Congress scrutinized D.C.’s proposal to decriminalize possession of small amounts of marijuana Friday, poking holes in the legislation that the federal government has the power to overturn.

A U.S. House of Representatives oversight subcommittee voiced concerns that the measure would have negative effects on public health and questioned whether it would be able to combat racial disparities in drug arrests, which was why many D.C. Council members supported it in March.

Congress has about 50 days to review the law, which Mayor Vincent Gray signed on March 31. Both houses of Congress would have to pass and President Barack Obama would have sign legislation to overturn it.

If approved, those caught with less than an ounce of marijuana in D.C. would face a $25 fine instead of criminal charges. Smoking in public would still be a misdemeanor with a maximum punishment of 60 days in jail.

Eleanor Holmes Norton, the District’s non-voting representative in Congress, attacked the hearing because it was the first in more than a decade to only focus on a D.C. law, the Washington Post reported.

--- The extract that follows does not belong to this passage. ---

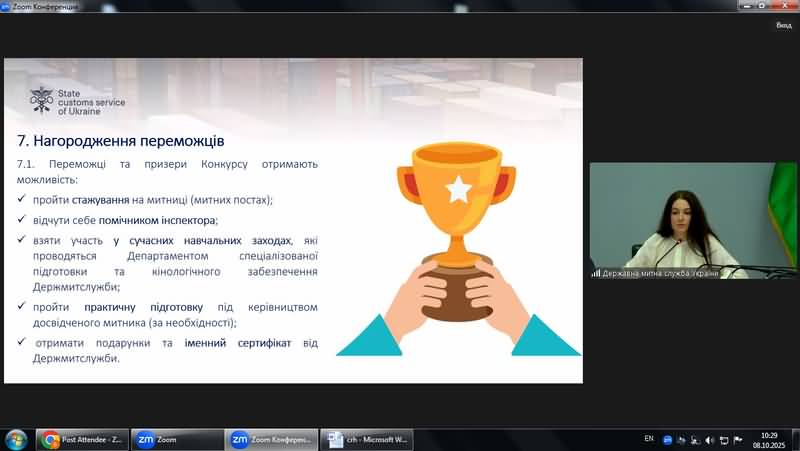Select the Zoom Конференция taskbar window

[x=271, y=439]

Representatives also challenged the measure for possibly conflicting with enforcement of federal law.

Deputy Chief of the U.S. Park Police Robert Mclean said at the hearing that the change wouldn’t impact enforcement on federal land. Federal parks, which make up about 22 percent of the land that falls within city limits, are under the jurisdiction of the Park Police.

Those arrested on federal property for marijuana possession face up to a year in jail and a $1,000 fine.

University spokeswoman Maralee Csellar said GW would wait until Congress approves the law before it considers changing punishments for marijuana possession on campus. University Police Chief Kevin Hay said in October that students would still face disciplinary action if they are caught smoking in their rooms.